Un Giulio Cesare di Händel vitale e ironico
D’intorno sono sparsi una serie di frammenti, resti di un glorioso passato, e in mezzo una misteriosa figura velata cinge una corona d’alloro; a calzarsela sul capo è Giulio Cesare. Quelle schegge alla fine comporranno, in scena, il suo volto monumentale.
Glorie e caducità umane, mosse dai fili del destino, si rincorrono nella storia degli uomini. Il Giulio Cesare di Händel nel nuovo spettacolo firmato da Chiara Muti (nato al Teatro Alighieri di Ravenna e dato a Modena, Piacenza, Reggio Emilia, Bolzano) è approdato anche al Teatro del Giglio Puccini di Lucca, che prosegue così il meritorio percorso di valorizzazione dell’opera barocca intrapreso con il successo del Tamerlano di Vivaldi.
Allestimento essenziale, simbolico ed evocativo, grazie alle scene di Alessandro Camera, ai costumi dall’elegante taglio moderno di Tommaso Lagattolla, alle luci calzanti di Vincent Longuemare.
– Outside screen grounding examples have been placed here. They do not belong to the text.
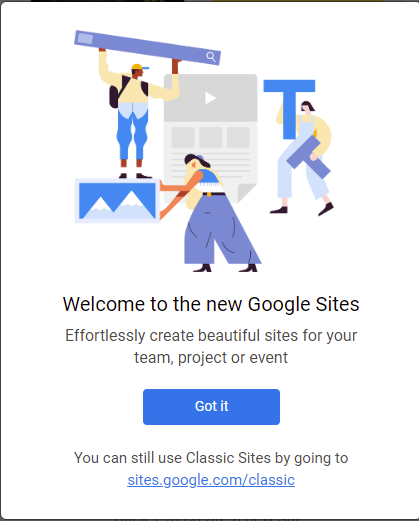Open the sites.google.com/classic link
Image resolution: width=419 pixels, height=521 pixels.
click(211, 480)
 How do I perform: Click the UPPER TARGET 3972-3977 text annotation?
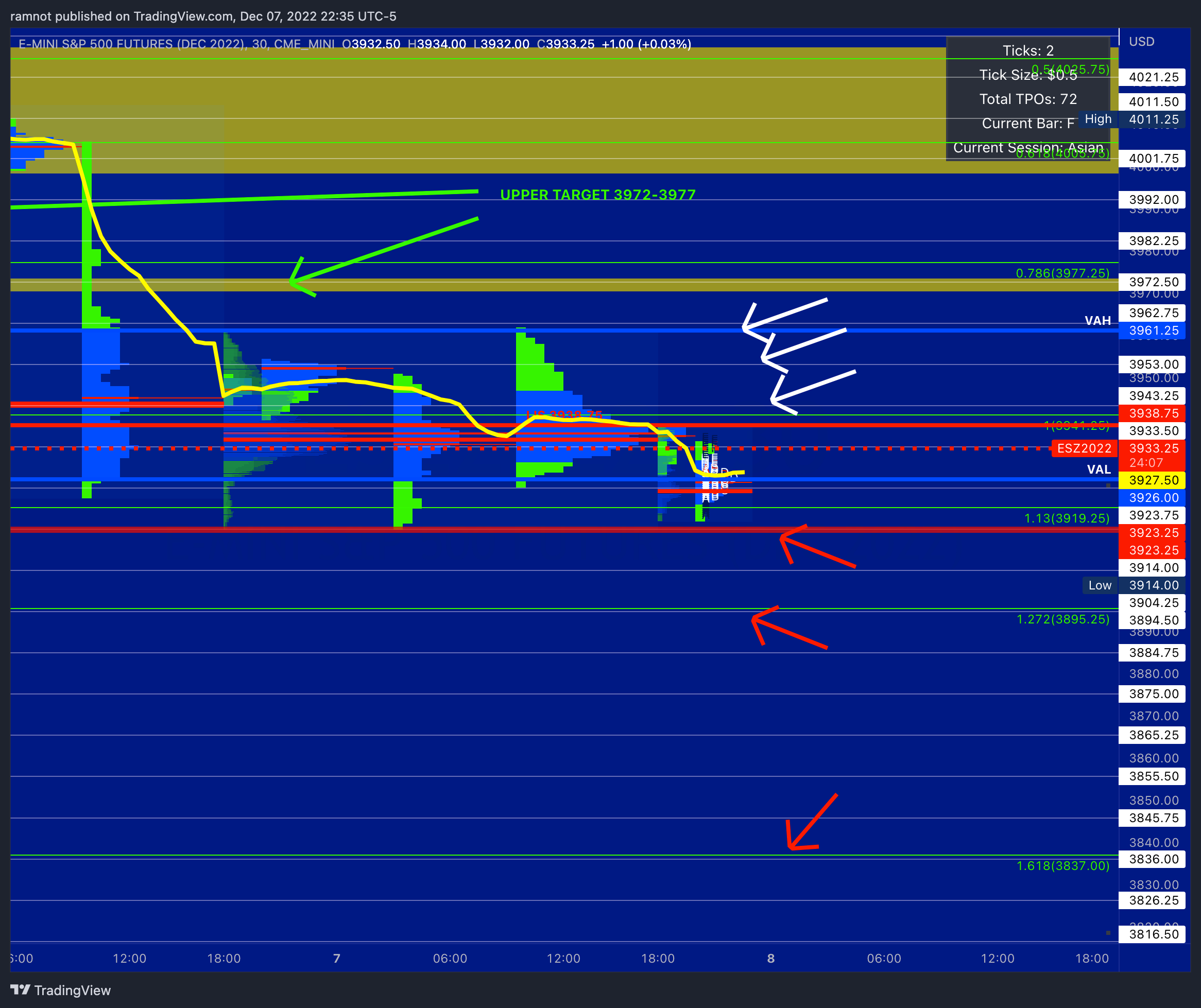click(597, 195)

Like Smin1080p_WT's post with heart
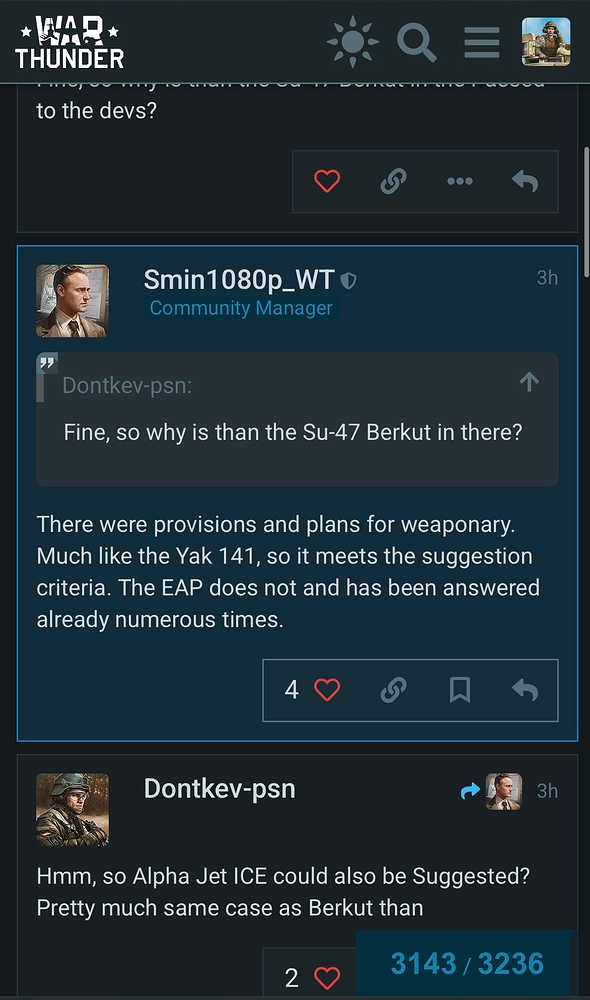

Chiara Muti ha il merito, con la sua regia, di fare teatro, nel vero senso della parola; scongiura il pericolo di una monumentalità alla quale potrebbe portare il susseguirsi schematico di recitativi e arie (tipico nell’opera seria di quegli anni), per sostituirlo con una continua vitalità, di segno appunto teatrale: nel rapporto, anche ambiguo, fra i personaggi, nelle continue e spesso assennate trovate (si esagera con i passi danzati, poetica è invece la citazione dal Sogno di una notte di mezza estate di Shakespeare, a ricreare l’incanto di quando Cleopatra seduce Cesare) e anche ricorrendo a un’ironia che fa da pendant alla dimensione tutta seria della vicenda. Tolomeo è un capriccioso, sbeffeggiato dai suoi servi, e quando riceve Cesare gli imbandisce pietanze che esalano vistosi vapori venefici. È lo sguardo distaccato di oggi rivolto a quel Settecento celebrativo e parruccone.
Direzione di Ottavio Dantone
Le tre ore e più di questo Giulio Cesare (pur sforbiciato) trascorrono senza ampollosità barocche, anche perché lo spettacolo segue il passo scorrevole e assai ben articolato della direzione di Ottavio Dantone, che alla testa della sua Accademia Bizantina ottiene trasparenza e dettagli. Marie Lys (Cleopatra) ha voce ben levigata e che corre con naturalezza, Davide Giangregorio (Achilla) è interprete autorevole, Dalphine Galou (Cornelia) si distingue più che altro per doti nella recitazione. Ben quattro i controtenori schierati in campo: Raffaele Pe è un Giulio Cesare dalla musicalità accattivante ma talvolta opaco nelle agilità, Filippo Mineccia realizza, con sicurezza e verve istrionica, un Tolomeo isterico, Andrea Gavagnin è un Nireno affidabile. Ma da tenere d’occhio è Federico Florio: il suo Sesto beneficia di una tecnica impeccabile, di un timbro luminoso e senza incrinature, di lucida morbidezza d’accenti.